You cannot debug a cluster you do not have.
Every post in this series ("Mastering Kubernetes the Right Way") assumes you can run kubectl apply -f issue.yaml, watch something break, and run kubectl apply -f fix.yaml to put it back. That assumption falls apart on the very first day if you do not already have a cluster — and "spin up a Kubernetes cluster" is the kind of task that has eaten entire afternoons of mine.

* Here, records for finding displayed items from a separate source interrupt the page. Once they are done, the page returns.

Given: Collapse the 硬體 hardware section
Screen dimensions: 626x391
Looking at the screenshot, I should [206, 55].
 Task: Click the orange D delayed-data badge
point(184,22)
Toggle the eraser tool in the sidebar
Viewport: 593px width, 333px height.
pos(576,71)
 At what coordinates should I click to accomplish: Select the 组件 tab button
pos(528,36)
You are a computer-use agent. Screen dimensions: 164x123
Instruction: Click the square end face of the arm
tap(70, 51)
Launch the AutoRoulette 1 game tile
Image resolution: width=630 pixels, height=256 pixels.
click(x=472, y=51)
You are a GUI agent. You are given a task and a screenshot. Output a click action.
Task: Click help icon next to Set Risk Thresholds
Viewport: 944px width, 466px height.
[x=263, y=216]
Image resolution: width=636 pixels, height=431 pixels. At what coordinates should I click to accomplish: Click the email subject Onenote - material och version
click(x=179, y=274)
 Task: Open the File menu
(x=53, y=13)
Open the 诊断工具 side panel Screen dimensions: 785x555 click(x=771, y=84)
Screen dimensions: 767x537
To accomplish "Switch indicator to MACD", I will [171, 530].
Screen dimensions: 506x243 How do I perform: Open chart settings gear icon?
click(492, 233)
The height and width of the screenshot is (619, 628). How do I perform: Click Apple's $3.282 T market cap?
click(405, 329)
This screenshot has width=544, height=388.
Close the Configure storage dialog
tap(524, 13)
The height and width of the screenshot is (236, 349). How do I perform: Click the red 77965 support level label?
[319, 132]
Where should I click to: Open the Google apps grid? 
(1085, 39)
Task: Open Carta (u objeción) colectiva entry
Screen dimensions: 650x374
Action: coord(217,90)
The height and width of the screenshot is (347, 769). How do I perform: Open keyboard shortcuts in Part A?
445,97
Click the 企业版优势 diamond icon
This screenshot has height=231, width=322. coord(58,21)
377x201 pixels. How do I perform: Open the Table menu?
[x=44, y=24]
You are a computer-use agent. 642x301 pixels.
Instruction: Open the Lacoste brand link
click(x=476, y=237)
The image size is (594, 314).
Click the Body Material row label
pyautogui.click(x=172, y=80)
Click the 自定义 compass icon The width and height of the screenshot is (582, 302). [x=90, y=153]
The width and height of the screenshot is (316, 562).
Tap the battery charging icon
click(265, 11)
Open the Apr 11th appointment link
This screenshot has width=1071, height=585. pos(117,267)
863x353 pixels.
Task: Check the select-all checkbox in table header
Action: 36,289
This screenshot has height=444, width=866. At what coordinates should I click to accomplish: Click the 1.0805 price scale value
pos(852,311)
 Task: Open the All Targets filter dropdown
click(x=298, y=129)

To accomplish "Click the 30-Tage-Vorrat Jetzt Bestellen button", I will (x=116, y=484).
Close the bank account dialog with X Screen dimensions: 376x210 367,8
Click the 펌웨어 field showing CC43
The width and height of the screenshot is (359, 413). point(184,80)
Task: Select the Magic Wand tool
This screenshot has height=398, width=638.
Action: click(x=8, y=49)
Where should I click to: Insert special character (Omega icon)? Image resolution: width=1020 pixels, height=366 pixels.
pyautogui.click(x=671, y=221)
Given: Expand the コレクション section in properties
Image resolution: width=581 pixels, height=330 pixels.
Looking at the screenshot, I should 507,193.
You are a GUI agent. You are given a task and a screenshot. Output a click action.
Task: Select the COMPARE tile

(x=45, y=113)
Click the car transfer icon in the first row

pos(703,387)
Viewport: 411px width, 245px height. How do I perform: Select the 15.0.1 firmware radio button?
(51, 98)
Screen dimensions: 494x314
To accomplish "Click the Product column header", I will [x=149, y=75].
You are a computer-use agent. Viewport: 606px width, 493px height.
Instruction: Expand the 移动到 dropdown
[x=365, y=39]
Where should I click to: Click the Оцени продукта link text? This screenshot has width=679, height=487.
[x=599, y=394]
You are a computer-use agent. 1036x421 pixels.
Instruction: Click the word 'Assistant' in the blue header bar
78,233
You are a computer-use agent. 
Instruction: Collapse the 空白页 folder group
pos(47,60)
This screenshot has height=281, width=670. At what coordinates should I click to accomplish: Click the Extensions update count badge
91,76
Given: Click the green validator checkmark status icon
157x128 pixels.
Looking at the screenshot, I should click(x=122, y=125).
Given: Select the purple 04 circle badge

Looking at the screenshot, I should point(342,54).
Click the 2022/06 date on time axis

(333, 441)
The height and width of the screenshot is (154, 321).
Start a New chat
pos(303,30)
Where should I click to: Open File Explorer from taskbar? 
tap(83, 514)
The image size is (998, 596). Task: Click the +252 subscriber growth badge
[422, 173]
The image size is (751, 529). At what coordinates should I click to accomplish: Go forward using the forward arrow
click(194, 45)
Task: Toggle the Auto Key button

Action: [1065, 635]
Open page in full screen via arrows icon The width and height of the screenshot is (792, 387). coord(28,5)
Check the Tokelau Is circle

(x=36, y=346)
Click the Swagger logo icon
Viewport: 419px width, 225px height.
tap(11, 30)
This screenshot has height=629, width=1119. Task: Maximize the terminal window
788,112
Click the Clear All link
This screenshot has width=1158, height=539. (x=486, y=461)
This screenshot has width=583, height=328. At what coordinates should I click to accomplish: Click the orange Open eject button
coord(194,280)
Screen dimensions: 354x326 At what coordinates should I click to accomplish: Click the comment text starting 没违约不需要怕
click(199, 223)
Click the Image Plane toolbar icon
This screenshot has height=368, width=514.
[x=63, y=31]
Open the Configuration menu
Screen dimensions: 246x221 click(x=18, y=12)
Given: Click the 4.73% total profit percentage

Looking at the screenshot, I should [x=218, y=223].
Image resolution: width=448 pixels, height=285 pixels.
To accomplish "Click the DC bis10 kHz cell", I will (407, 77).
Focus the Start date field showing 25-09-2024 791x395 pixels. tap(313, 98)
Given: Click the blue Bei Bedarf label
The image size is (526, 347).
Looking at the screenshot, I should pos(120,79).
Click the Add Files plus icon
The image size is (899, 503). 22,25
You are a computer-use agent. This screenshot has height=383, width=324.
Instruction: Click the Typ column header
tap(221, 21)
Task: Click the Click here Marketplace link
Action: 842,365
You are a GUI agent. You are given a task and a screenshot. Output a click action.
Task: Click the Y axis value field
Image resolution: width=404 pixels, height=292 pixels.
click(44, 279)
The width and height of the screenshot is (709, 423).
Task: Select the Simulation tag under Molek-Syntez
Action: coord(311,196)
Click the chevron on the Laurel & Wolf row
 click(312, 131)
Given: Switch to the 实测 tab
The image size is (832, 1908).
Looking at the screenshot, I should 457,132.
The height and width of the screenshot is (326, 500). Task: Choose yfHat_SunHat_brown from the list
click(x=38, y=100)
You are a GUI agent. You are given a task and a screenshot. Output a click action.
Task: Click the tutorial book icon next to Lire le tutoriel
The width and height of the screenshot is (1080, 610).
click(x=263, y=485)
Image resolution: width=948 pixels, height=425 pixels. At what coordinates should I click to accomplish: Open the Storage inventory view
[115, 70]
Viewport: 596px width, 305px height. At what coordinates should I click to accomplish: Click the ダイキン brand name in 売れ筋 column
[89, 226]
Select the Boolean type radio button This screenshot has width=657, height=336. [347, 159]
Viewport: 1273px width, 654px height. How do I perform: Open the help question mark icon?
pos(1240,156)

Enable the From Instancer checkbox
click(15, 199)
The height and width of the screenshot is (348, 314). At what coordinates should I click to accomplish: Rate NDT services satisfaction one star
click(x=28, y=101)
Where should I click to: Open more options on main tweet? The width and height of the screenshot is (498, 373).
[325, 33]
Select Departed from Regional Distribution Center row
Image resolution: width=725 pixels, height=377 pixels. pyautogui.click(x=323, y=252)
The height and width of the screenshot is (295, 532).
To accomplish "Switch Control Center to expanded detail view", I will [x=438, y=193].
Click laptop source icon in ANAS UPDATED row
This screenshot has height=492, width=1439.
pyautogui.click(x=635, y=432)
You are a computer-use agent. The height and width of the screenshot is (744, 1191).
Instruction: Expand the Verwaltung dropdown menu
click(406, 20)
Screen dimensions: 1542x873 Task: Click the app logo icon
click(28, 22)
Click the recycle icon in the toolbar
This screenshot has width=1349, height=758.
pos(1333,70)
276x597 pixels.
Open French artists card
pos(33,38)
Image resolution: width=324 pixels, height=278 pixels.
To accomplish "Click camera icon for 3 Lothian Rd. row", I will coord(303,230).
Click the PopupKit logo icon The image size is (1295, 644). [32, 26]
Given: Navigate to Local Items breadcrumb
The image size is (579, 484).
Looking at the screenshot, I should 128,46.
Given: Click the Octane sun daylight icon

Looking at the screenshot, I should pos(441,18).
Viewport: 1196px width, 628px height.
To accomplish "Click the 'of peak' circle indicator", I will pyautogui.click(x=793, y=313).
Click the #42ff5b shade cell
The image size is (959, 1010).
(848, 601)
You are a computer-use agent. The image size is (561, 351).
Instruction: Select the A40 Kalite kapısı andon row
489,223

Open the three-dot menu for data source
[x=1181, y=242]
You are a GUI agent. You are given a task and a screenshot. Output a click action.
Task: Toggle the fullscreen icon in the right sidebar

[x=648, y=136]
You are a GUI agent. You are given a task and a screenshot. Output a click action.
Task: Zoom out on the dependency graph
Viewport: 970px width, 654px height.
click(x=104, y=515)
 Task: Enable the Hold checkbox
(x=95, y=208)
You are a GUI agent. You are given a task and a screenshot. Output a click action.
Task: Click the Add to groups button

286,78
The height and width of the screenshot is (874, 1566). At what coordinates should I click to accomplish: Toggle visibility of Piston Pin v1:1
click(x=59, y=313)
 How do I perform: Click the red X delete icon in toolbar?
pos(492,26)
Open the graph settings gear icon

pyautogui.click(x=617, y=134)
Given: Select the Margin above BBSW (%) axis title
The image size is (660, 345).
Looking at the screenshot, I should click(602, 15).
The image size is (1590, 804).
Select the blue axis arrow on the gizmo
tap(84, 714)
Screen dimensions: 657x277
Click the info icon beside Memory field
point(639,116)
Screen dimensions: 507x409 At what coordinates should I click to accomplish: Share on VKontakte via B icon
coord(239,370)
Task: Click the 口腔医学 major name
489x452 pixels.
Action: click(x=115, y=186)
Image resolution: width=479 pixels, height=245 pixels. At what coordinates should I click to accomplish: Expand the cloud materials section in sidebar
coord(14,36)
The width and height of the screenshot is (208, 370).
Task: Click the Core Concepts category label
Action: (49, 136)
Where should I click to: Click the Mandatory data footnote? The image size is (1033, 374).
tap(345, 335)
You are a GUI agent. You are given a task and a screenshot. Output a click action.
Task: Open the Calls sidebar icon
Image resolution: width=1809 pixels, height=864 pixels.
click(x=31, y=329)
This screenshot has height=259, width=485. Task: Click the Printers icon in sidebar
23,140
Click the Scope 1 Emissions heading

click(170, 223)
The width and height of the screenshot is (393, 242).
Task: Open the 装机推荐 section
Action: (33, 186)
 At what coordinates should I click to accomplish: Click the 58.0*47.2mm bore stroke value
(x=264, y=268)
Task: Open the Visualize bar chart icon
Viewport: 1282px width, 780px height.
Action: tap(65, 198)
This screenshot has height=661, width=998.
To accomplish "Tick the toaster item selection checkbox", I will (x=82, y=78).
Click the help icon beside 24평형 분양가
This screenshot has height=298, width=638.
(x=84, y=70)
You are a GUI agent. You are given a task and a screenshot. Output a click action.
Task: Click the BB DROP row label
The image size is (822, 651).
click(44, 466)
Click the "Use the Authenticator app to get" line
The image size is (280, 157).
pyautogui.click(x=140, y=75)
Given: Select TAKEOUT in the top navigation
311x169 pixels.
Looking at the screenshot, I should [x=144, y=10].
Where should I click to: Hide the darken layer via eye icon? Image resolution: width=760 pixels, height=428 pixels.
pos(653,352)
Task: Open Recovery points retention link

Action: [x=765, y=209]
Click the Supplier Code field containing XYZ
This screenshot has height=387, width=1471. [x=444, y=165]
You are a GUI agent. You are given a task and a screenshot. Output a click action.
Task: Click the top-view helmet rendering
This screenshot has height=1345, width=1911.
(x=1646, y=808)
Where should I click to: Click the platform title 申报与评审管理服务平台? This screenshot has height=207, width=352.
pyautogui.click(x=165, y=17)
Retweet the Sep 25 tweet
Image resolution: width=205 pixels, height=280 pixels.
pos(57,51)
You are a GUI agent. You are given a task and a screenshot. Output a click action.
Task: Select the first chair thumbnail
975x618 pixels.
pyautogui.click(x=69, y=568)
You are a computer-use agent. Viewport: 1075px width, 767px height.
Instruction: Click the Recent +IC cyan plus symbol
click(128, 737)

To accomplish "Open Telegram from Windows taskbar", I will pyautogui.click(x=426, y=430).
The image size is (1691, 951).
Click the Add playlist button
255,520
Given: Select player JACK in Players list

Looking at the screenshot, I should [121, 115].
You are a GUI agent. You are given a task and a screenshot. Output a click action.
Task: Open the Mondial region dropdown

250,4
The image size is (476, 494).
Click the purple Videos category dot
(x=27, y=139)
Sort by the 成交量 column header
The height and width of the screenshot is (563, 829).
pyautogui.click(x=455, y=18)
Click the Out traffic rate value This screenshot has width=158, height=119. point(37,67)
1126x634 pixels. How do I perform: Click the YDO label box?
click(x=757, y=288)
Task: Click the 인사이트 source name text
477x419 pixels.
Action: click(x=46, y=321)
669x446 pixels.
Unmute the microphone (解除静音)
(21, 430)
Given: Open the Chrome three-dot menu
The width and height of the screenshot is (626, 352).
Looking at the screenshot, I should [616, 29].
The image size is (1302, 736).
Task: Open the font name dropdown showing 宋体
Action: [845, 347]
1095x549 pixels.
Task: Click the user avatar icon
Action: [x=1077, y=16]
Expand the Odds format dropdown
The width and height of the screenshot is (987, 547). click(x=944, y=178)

This is Day 0. By the end of this post you will have a working, real, cloud-managed Kubernetes cluster on AWS, GCP, or Azure. One command. Real Terraform underneath. No magic.
What we are building
A managed Kubernetes cluster — your choice of AWS EKS, GCP GKE, or Azure AKS. Each one comes with:
- Network: a VPC (or VNet), public + private subnets, NAT gateways
- Control plane: managed by the cloud provider, you do not babysit it
- Worker nodes: a managed node group sized for
dev - kubeconfig: written to your laptop so
kubectlJust Works - Tear-down: one command, leaves nothing behind, leaves no bill behind
The whole thing comes from one repo: vellankikoti/resources-creator. Terraform modules per cloud, a thin shell wrapper, and one script that hides all of it behind a flag.
Prerequisites (15 minutes, once)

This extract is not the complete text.